The reduction of the maternal deaths encouraged then Secretary Enrique Ona of the Department of Health (DOH) to share the approach to interested DOH regional offices. Thus, along with trained faculty from partner universities, ZFF’s strategy was introduced to over 600 mayors and municipal health officers nationwide from 2013 to 2018.
Malnutrition and Stunting
The country continues to struggle in bringing down child stunting prevalence. After 16 years it showed no progress. Further, it increased from 21% in 2003 to 22% in 2019.
ZFF’s prototype nutrition intervention to reduce stunting in two rural municipalities (Looc, Romblon and Gamay, Northern Samar) led under-2 (years old) stunting to drop to 15% in 2019 from 19% in 2017, a faster decline than the country’s performance. The improvements showed how stunting can be reduced faster.
Critical interventions included the active participation of the LCE, consolidation of disjointed implementation of nutrition-specific and nutrition-sensitive programs, identification and monitoring of the nutritional status of pregnant women and under-2, and provision of supplementary sources of food.
These learnings were introduced to three cities via partnership with Nutrition International, and five provinces with Kristian Gerhard Jebsen Foundation and UNICEF as partners.
For cities, ZFF focused on activating local nutrition committees, dedicating budgets for nutrition, improving information systems especially on pregnant women and under-2, and training more health and nutrition workers.

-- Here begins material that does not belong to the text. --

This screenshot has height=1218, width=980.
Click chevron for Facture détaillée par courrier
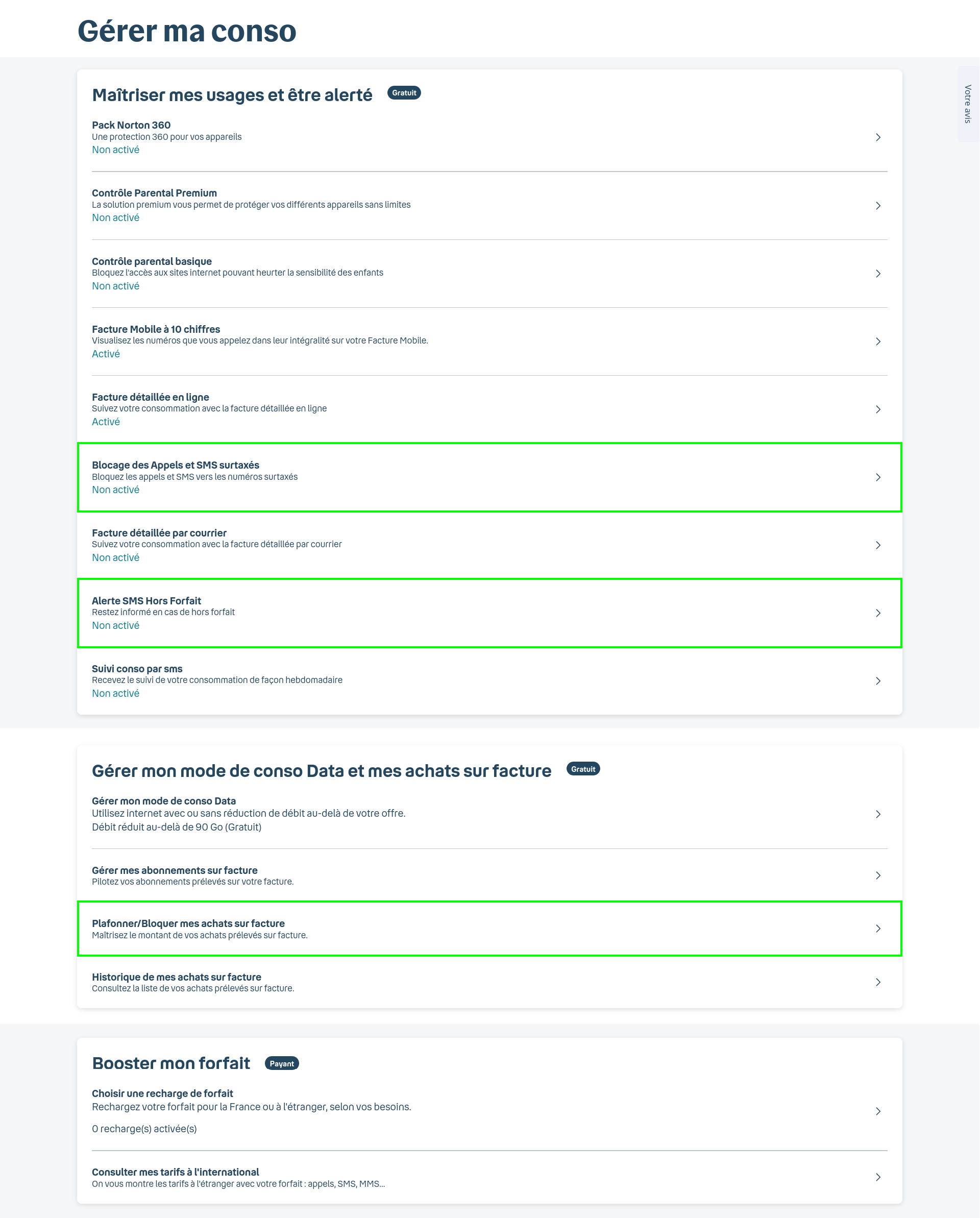[x=878, y=545]
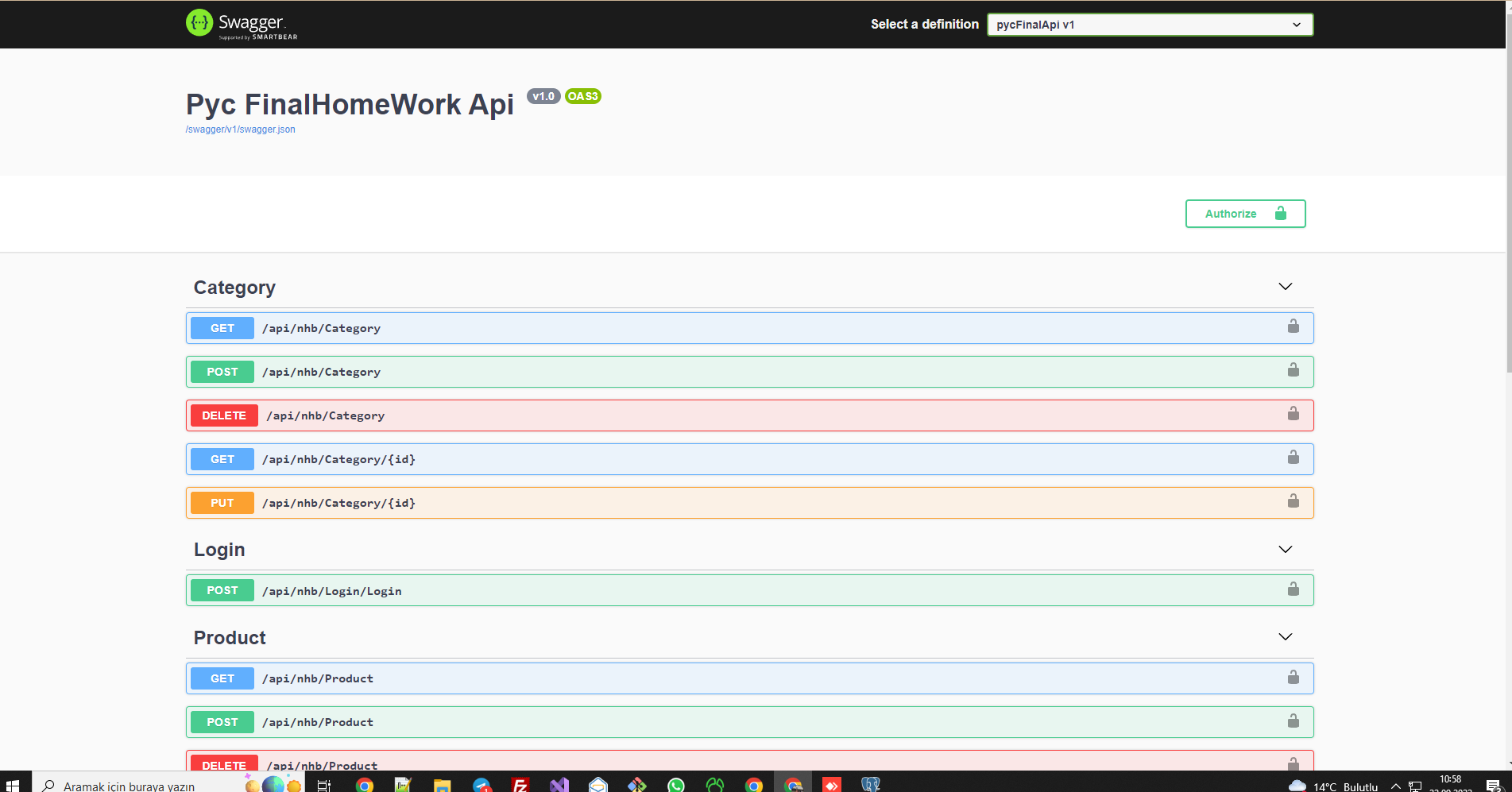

Tacurong City, headed by Mayor Lino Montilla, performed well. Its stunting rate declined from eight percent in 2019, seven percent in 2020 and four percent in June 2021. Tracking nutritionally at-risk (NAR) pregnant women led to sharp declines in cases between 2019 and 2020: 32 percent to 6 percent. It stood at 1% by end-June 2021. All these despite the pandemic.

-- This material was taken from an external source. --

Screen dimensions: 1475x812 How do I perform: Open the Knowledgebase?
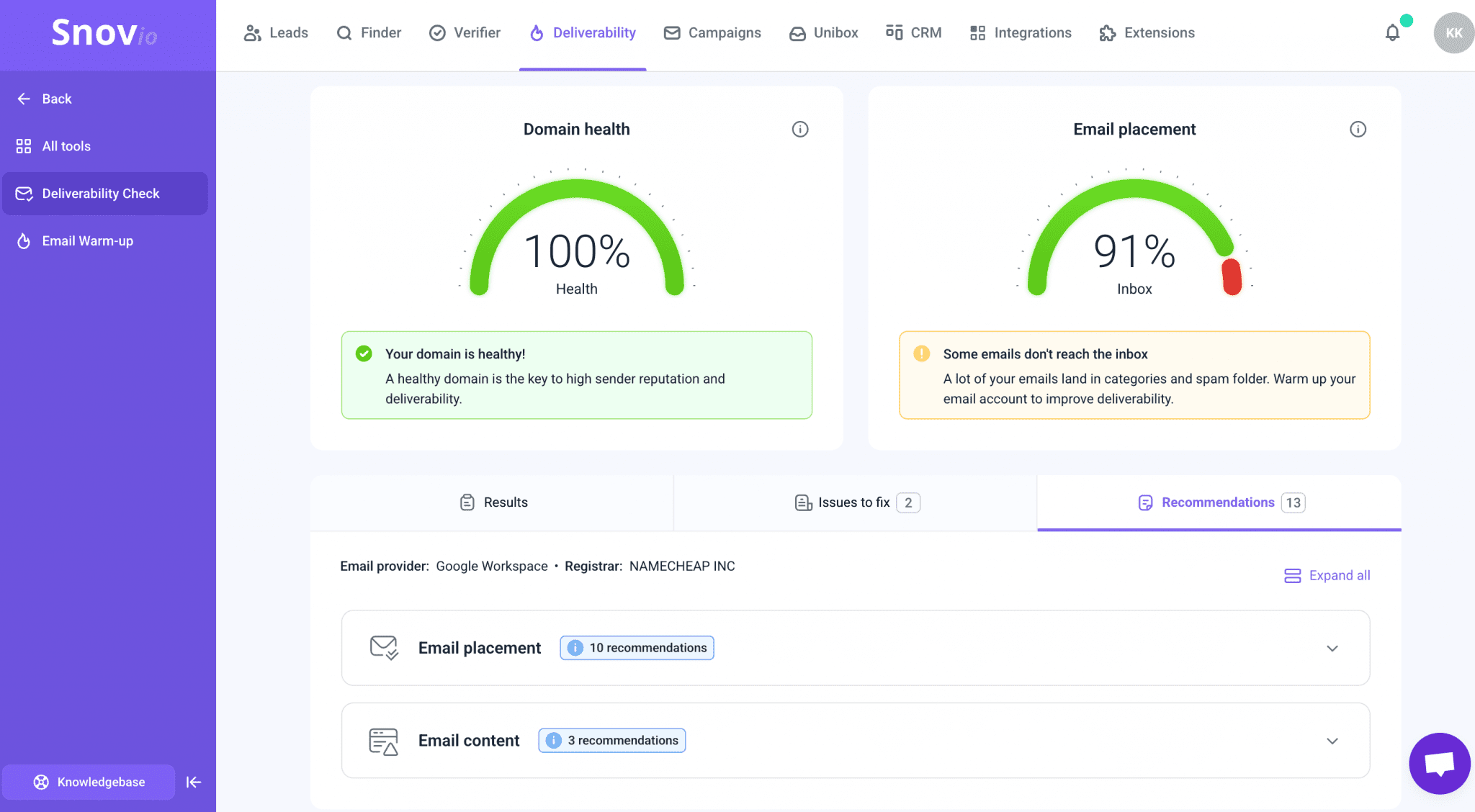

ZFF has made its manuals containing these lessons available to any LGU interested in addressing malnutrition.
Teenage Pregnancies
ZFF’s program with the United Nations Fund for Population Agency (UNFPA) works with Sanggunian Kabataan Federation presidents who have become major actors in engaging local governments to develop adolescent-friendly policies and facilities that have helped reduce teenage pregnancies.
The results from Sarangani’s three municipalities were commendable with overall adolescent birth rate (ABR) dropping from 80 in 2019 to 35 in the third quarter of 2021. Likewise, ABR in two Sultan Kudarat municipalities dropped from 74 to 31. ABR is the annual number of births to women aged 15-19 years per 1,000 women in that age group.

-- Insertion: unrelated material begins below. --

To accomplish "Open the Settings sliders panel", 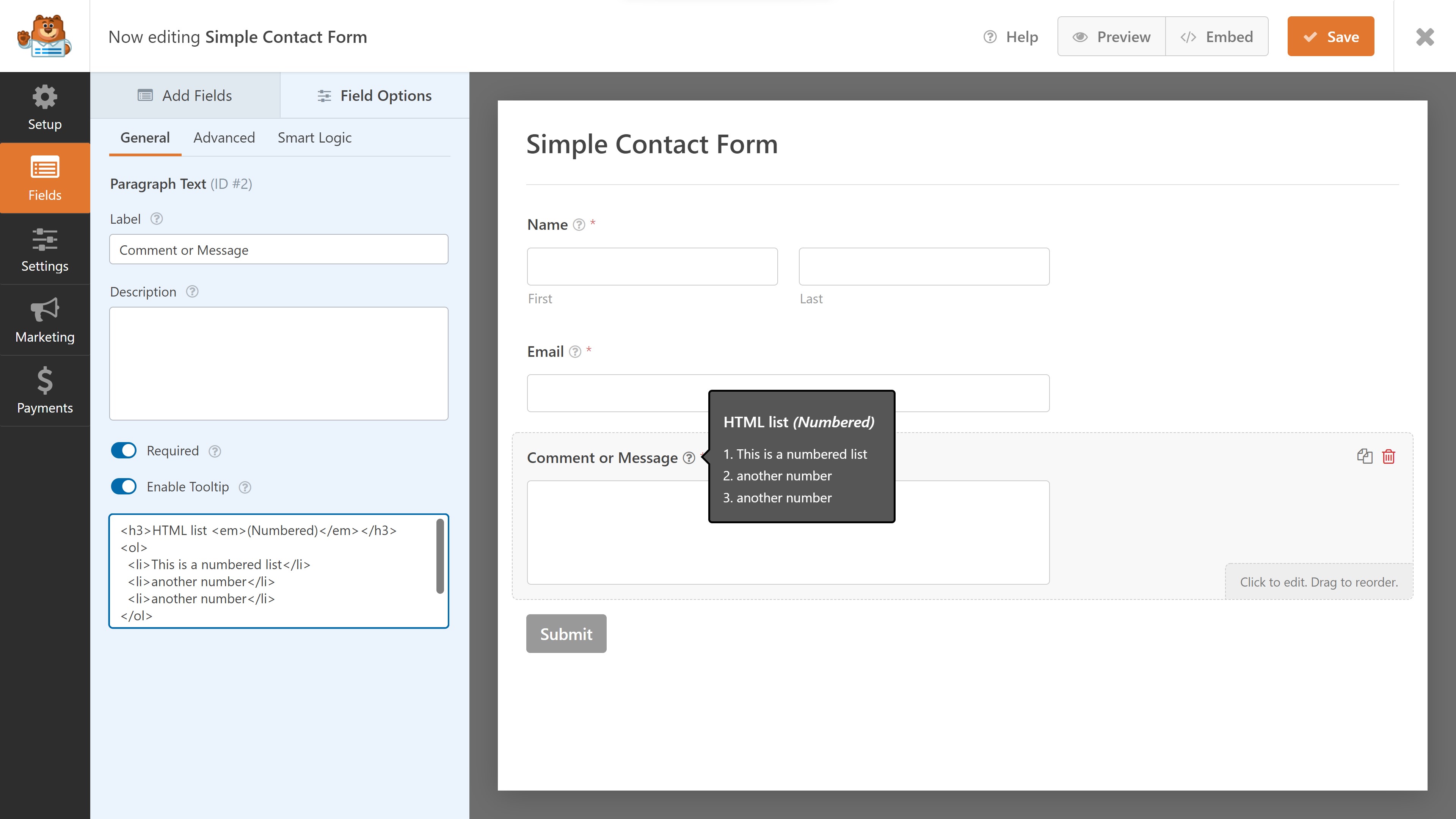I will (x=45, y=249).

The ZFF-UNFPA work generated support from the Bill and Melinda Gates Institute for Population and Reproductive Health, and led to The Challenge Initiative (TCI), a USD$2M program that will bring ZFF’s approach and TCI best practices to 10 cities in the next three years in partnership with the Population Commission.
Overall Lessons
Improving health indicators is a function of services received on the ground, which are greatly influenced by the leadership actions of local chief executives. Key is understanding the health issue so the mayor must make a systems analysis of what needs to be done. He must empower the internal bureaucracy and the community, and mobilize external stakeholders in co-creating innovative approaches to resolve the issue.
For ZFF, good performance attracts more support. It learns from failures and scales up proven practices. It is by scaling up proven health interventions that better health outcome can be achieved faster.
In 2019, Ernie Garilao assumed the position of chairman in addition to his role as president. I remain chairman emeritus. I believe and many will agree with me that Ernie has been the driving force of ZFF’s excellent performance.